Они вышли на воздух, под яркое солнце. Вокруг, обрамленные лесом, простирались золотые берега Саутгемптонской бухты. Но Морису казалось, что очарование вечера предвещает несчастье.
— Это очень мило с вашей стороны, — начал священник с места в карьер. Он говорил как социальный работник с социальным работником, но Морис чувствовал в его голосе притворство. Он попытался ответить — две-три обычные фразы спасли бы его — но слова не шли на ум, и нижняя губа у него дрожала, как у обиженного мальчишки. — Тем более мило, что, если я правильно помню, вы разочаровались в юном Скаддере. Когда мы обедали в Пендже, вы признались мне, что он «показался вам немножко свиньей», каковое выражение, будучи применено
Морис попытался остановить его вопросом:
— А как же вы?
— Я? Почему приехал я? Вы, конечно, посмеетесь. Я приехал, чтобы передать ему рекомендательное письмо англиканскому священнику в Буэнос-Айресе, в надежде, что он примет конфирмацию, когда высадится в Аргентине. Абсурд, не правда ли? Но, не будучи ни эллинистом, ни атеистом, я придерживаюсь мнения, что поведение человека напрямую зависит от его веры, и что если человек «немножко свинья», то причину следует искать в неверных представлениях о Боге.
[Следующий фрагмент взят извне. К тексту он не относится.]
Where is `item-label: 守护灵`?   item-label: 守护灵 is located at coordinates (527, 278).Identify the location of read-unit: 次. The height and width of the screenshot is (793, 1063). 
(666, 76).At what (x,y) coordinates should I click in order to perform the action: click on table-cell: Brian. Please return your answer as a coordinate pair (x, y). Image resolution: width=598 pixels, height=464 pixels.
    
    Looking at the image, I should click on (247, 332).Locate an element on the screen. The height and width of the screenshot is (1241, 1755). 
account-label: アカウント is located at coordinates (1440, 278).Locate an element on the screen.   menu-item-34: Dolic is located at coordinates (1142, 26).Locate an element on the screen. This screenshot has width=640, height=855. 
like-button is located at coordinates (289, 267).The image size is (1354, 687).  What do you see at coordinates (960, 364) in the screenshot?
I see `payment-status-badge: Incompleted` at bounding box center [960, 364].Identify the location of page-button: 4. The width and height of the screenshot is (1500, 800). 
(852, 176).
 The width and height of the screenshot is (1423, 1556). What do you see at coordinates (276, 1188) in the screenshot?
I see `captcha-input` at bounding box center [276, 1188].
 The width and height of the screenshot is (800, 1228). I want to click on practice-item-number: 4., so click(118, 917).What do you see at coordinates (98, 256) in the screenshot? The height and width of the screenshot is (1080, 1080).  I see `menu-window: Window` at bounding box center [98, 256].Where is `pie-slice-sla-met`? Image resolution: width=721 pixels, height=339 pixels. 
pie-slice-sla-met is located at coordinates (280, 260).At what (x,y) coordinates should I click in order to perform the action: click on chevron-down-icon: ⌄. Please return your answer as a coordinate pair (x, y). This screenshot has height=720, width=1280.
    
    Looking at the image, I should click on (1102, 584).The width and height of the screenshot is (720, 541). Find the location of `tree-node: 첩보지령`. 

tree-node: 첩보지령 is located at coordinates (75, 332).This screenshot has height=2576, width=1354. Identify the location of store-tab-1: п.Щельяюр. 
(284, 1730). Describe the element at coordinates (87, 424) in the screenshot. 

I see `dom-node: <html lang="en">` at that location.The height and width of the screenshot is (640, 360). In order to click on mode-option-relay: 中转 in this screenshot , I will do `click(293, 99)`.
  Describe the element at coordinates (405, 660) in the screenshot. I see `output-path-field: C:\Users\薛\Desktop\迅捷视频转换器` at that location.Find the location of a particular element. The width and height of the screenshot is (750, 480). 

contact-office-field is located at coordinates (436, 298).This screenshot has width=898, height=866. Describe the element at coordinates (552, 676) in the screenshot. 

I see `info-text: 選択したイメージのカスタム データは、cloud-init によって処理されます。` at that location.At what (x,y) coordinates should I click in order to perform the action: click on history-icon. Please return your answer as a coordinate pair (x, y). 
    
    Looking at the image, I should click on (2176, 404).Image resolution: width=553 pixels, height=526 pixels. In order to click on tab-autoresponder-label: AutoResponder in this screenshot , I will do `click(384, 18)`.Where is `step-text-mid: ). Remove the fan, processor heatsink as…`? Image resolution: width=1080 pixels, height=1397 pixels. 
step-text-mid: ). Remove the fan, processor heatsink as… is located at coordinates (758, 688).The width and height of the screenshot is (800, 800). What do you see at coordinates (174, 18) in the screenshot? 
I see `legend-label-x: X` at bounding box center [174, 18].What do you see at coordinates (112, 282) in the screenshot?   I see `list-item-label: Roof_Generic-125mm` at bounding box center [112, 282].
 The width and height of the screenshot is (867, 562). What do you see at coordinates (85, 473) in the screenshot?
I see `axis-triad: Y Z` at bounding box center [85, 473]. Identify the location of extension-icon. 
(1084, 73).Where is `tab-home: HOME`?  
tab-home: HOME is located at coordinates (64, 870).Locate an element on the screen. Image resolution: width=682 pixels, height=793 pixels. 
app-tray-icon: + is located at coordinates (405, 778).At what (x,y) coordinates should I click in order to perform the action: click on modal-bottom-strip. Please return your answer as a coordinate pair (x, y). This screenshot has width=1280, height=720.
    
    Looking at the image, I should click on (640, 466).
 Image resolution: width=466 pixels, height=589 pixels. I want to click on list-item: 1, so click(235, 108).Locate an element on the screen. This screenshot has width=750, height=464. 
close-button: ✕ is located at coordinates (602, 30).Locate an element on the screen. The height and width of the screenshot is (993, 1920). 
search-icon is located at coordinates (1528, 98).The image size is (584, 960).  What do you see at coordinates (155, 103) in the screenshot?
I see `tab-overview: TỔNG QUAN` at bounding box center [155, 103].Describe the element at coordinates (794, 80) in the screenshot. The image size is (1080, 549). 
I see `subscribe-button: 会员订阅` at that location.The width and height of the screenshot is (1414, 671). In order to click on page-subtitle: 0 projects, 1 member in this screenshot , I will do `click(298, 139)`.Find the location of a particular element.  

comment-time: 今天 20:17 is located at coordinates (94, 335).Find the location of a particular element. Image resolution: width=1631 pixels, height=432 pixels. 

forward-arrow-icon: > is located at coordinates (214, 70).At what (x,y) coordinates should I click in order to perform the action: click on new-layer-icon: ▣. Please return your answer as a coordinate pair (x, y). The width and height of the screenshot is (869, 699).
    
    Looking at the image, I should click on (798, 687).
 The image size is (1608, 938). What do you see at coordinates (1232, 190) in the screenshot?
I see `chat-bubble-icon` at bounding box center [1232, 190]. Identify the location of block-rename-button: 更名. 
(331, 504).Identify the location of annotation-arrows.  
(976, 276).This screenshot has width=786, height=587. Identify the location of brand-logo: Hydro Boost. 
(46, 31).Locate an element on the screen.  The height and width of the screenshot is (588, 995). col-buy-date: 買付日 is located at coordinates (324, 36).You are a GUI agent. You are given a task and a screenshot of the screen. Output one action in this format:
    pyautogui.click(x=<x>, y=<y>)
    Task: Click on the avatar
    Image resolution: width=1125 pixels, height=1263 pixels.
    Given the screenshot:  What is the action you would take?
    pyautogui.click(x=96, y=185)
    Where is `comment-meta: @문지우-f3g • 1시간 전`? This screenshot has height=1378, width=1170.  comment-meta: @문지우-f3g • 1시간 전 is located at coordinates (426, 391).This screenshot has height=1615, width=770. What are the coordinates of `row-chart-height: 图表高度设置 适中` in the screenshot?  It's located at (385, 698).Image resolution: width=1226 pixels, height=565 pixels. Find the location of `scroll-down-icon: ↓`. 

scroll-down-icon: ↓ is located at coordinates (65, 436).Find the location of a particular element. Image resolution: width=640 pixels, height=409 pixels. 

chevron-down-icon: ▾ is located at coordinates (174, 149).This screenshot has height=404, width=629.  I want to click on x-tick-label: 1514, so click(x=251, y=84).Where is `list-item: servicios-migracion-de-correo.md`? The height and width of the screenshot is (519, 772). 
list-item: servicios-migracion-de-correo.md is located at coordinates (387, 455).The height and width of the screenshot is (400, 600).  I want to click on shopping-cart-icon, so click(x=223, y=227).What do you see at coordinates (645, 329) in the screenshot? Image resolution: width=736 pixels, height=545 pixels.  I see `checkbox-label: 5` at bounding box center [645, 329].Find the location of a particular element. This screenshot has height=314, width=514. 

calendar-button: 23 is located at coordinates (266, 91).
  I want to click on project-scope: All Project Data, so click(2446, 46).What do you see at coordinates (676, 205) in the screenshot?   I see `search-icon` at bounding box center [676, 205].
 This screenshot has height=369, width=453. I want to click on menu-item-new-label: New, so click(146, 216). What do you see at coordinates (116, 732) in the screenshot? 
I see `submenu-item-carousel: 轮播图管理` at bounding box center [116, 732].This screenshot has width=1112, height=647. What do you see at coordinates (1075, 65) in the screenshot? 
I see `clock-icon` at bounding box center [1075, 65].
Там, где наличествует ересь, рано или поздно возникает распущенность. А вы, как вы узнали точное время отхода корабля?
— Из… из объявления в газете.
Дрожь пробегала по всему его телу, и одежда прилипла к коже. Казалось, он опять школьник, опять беззащитен. Он был уверен, что пастор догадывается, или, даже, что волна прозрения уже позади. Человек мирской ничего и не заподозрил бы — например, мистер Дьюси — но этот человек, будучи лицом духовным, обладал особым чутьем и мог распознавать невидимые эмоции. Аскетизм и благочестие имели свою практическую сторону. Они могли породить интуицию — понял Морис, слишком поздно. В Пендже ему казалось, что бледный пастор в сутане никогда не сумеет постичь мужскую любовь, однако теперь он знал, что у человечества нет тайн, которые, под ложным углом, не рассмотрела бы церковь, что религия гораздо проницательнее науки и что, всего лишь прибавив к интуиции здравомыслие, она могла бы стать величайшим изобретением на свете. Сам лишенный религиозного чутья, Морис и в других его прежде не встречал, поэтому потрясение оказалось страшным. Он боялся и ненавидел мистера Борениуса, ему хотелось его убить.
И Алек — когда он сюда придет, он тоже угодит в ловушку; они ведь люди маленькие, им нельзя рисковать — они не того полета, что, к примеру, Анна и Клайв — и мистер Борениус, зная это, накажет их всеми средствами, что в его власти.
Голос возобновился. До этого была минутная пауза на случай, если жертва вздумает ответить.
— Да. Откровенно говоря, мне отнюдь не легко с молодым Скаддером. Когда он уезжал из Пенджа прошлый вторник — к родителям, по его словам, впрочем, до них он добрался только в среду — я имел с ним крайне неприятный разговор. Он упрямился. Он мне перечил. Когда я завел речь о конфирмации, он ухмылялся. Факт состоит в том — я бы об этом не упомянул, если бы не ваше милосердное участие в этом юноше — факт состоит в том, что он виновен в излишней чувственности. — Последовала пауза. — К женщине. В свое время, мистер Холл, всякий начинает узнавать эти ухмылки, это упрямство, ибо блуд простирается гораздо дальше непосредственного поступка. Было бы это просто поступком, я первый не наложил бы на него анафемы. Но когда целые нации пускаются в разврат, они неизбежно заканчивают отрицанием Господа, так я полагаю, и пока все сексуальные нарушения, а не только некоторые, не станут уголовно наказуемы, церковь не отвоюет Англию. У меня есть причина думать, что он провел ту ночь в Лондоне. Но утверждать наверняка… Должно быть, это его поезд.
Он спустился ниже, и Морис, совершенно разбитый, поплелся за ним. Он слышал голоса, но не понимал их; один из них мог принадлежать Алеку — только это имело для него смысл. «И опять все пошло кувырком», — пульсировало в мозгу, как летучая мышь, летящая в сумерках. Он вновь оказался в той курительной комнате у себя дома, с Клайвом, который говорил: «Я больше не люблю тебя, прости», и он чувствовал, что жизнь его будет кружить годичными циклами, всегда оканчивающимися одним и тем же затмением. «Подобно солнцу… это отнимает год…» Он думал, что с ним беседует дед; затем туман в голове рассеялся, и перед ним стояла мать Алека.